Sounds like a great trip.. and you got to bring deer back.


----------



## Jaw Jacker (Jul 29, 2009)

k-p said:


> Thanks for the pics and congrats on the bucs--nice deer for nat'l forest. Did you see any other deer? How was the pressure? I usually hunt blue spring and think its one of the best deals going.

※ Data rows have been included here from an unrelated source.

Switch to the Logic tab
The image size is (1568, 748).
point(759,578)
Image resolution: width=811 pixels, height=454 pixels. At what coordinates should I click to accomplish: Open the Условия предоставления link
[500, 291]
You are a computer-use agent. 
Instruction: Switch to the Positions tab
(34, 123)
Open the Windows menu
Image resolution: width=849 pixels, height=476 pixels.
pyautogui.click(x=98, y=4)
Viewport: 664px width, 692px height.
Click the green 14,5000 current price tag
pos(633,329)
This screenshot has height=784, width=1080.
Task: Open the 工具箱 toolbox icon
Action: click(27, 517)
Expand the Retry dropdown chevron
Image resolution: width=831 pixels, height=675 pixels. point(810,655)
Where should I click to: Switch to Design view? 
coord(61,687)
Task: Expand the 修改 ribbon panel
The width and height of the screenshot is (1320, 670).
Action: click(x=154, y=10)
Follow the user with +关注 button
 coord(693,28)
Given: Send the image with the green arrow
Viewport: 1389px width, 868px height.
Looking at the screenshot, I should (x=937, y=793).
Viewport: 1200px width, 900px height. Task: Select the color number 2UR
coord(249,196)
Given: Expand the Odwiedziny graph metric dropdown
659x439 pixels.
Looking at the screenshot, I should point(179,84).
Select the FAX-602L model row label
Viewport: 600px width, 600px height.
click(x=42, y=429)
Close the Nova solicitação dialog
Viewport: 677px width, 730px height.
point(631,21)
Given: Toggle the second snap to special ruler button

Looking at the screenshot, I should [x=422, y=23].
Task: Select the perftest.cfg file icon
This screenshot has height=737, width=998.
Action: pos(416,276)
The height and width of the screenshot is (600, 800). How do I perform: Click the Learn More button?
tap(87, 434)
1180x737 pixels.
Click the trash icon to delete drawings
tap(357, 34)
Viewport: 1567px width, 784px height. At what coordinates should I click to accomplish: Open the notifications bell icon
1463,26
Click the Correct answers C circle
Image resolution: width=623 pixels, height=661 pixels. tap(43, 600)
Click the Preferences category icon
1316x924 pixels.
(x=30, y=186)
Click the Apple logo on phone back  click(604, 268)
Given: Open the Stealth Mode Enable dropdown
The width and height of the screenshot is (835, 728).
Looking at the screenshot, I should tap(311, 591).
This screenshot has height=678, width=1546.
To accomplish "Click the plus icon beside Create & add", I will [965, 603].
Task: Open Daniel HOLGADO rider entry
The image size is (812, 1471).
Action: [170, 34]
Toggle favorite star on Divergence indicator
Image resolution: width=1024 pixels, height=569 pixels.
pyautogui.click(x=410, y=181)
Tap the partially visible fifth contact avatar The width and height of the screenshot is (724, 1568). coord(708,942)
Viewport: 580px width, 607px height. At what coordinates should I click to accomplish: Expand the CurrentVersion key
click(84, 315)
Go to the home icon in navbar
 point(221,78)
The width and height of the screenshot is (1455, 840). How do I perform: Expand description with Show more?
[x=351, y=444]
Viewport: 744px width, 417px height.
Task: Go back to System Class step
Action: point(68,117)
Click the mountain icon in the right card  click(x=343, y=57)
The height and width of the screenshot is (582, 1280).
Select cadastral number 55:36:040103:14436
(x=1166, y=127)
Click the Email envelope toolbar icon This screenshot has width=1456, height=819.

We saw does every day. Eric let a Cowhorn walk that last morning, cause we had the 8 point to clean,one in the cooler and I had to leave for home. Didn't see many people 4 or 5 trucks on the weekend and nobody Monday or Tuesday.


----------



## aunut22 (Feb 1, 2012)

awesome. i attended AU and i regularly hunted the "skeeg" i mainly shot ducks on it but i saw lots of deer and turkey. if you want a true challenge try yelping up a big tom out there in the spring. congrats bro


----------



## hsiF deR (Oct 4, 2009)

I know that creek and that stand of woods very well. I hunted about 400 yards from there for four seasons. Congrats on the deer.


----------



## bchadcherry (Mar 11, 2009)

What a beautiful place to sit. Congrats on some nice deer.


----------



## k-p (Oct 7, 2009)

Thanks for the info. Those are some pretty woods. I wouldn't mind trying a trip up there next year to see some new area.


----------



## my3nme (Oct 9, 2007)

Is that a R25 .308?


----------



## Jaw Jacker (Jul 29, 2009)

my3nme said:


> Is that a R25 .308?


Yes, It Is an R-25 in .308. Hunted it the last 4 seasons with no problems. Straight shooting gun, handle good it the tree :thumbup: but very heavy


----------



## my3nme (Oct 9, 2007)

I bought my son the same gun. Topped it with a Trijicon. Having issues with it ejecting or picking up the next shell. He killed 4 deer this year with it, 2 bucks. It's a little heavy for him but he uses it when he's in a shooting house. Spoke to Remington and I'm sure we will work out the issues. Nice gun


----------



## Jaw Jacker (Jul 29, 2009)

First day shooting mine it snape one round and bent a few of the brass. But haven't had any trouble with it sense then. It will burn a 19 round clip fast as you can pull the trigger. I'm 44 for 46 with mine, new glasses mest me up on a couple. :whistling:


----------



## my3nme (Oct 9, 2007)

I'm going to clean his real good again, make sure the gas port is clear and burn some powder. I sent the clip back to Remington and they sent me a new one. He's 11 and I like the scope on his better than my Zeiss so I'm going to move the zeiss to another one of my guns and buy one like his. I'm very impressed with everything and the problem is just a pain ion the rear but will be solved


----------